Il y a ainsi, en histoire naturelle, un certain nombre d’organes déchus, que les révolutions scientifiques ont précipités du trône. Il y en aurait assez pour remplir l’hôtellerie de Candide à Venise, en temps de carnaval, si jamais Venise eût été un asile pour la physiologie. Et la liste n’est pas close. A la vérité, il y en a quelques-uns qu’une nouvelle révolution a replacés au pinacle, et c’est le cas du foie, restauré par Claude Bernard, et dont la zone d’influence s’étend de jour en jour ; mais il y en a d’autres aussi qui semblaient bien assurés de leur royauté et que les vicissitudes scientifiques ont dépouillés de tout prestige.

La plus récente de ces victimes du mouvement scientifique, c’est l’estomac.


III

Dans la fable des Membres et de l’Estomac, le bon fabuliste La Fontaine a paraphrasé un apologue célèbre dans l’antiquité. Ménénius Agrippa, le vainqueur des Sabins, s’en était servi pour faire rentrer dans le devoir et dans la cité le peuple de Rome, irrité contre les patriciens et retiré sur le mont Sacré. C’était le temps où l’on calmait les grèves avec des fables.

L’estomac était donc, à Rome, l’image de la dignité patricienne. La Fontaine va plus loin ; il en fait, à Paris, l’image de la royauté.


Je devais par la royauté
Avoir commencé mon ouvrage :
Messer Gaster en est l’image.


Ce roi ne gouverne pas seulement ses sujets, il les nourrit. Aussi, lorsque les membres s’insurgent contre lui, il les prend par la famine. L’inanition entraîne ses habituelles conséquences : « Il ne se forme plus de nouveau sang au cœur. » En fin de compte, les mutins tombèrent bientôt en langueur et virent


Que celui qu’ils croyaient oisif et paresseux
A l’intérêt commun contribuait plus qu’eux.

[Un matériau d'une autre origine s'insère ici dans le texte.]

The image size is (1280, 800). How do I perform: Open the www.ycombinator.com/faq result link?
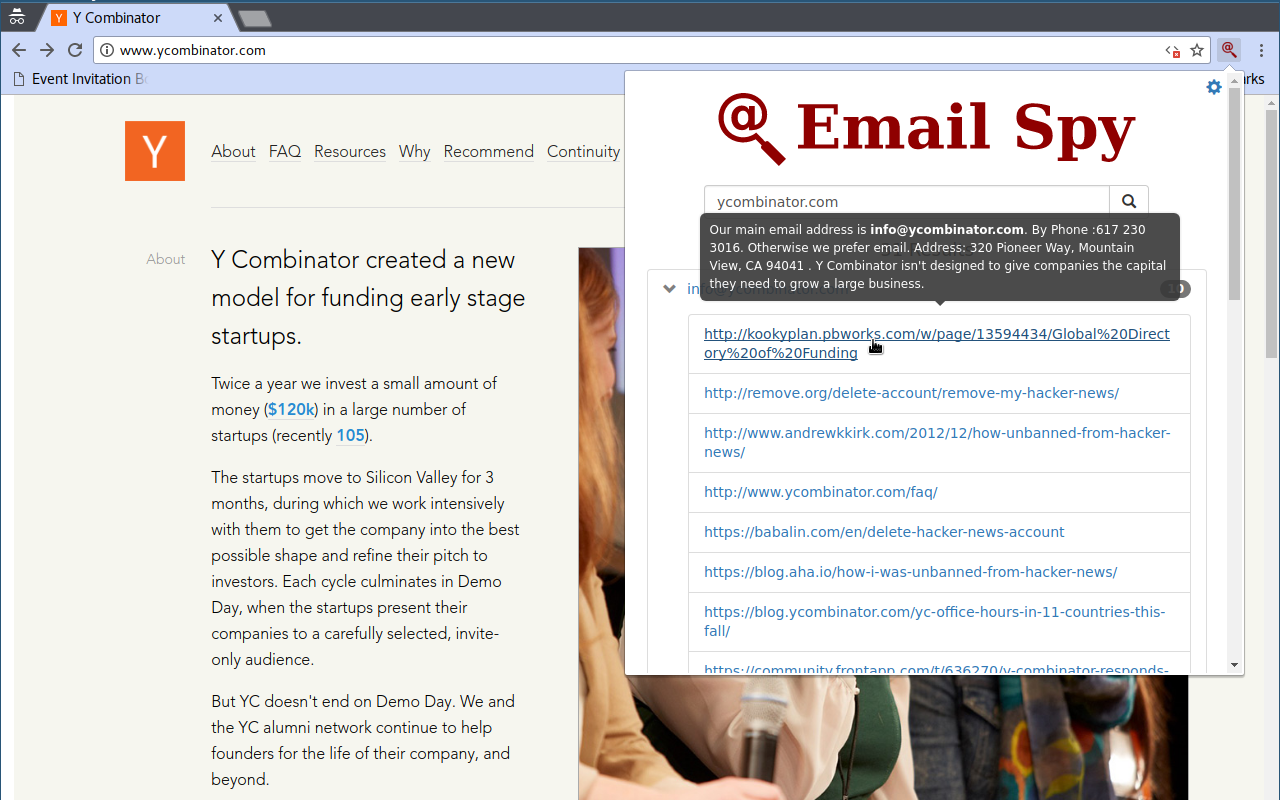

N’en demandons pas davantage à la fable et à l’apologue. Ils nous disent l’importance du rôle que toute l’antiquité a attribué à l’estomac dans le concert vital. C’est lui qui nourrit les organes ; il digère pour eux ; il est l’instrument de la digestion, de toute la digestion.

Cette opinion n’a pas été seulement celle de la médecine ancienne ; elle a continué de régner jusqu’à nos jours. Les physiologistes d’il y a cinquante ans n’avaient aucun doute sur la primauté de l’estomac et sur son rôle capital et quasi unique dans la digestion. La science d’aujourd’hui ne peut plus souscrire à cette affirmation ; et, les modernes, renversant la proposition de leurs prédécesseurs, déclarent que l’estomac ne sert pas à la digestion, mais plutôt, qu’il y nuit.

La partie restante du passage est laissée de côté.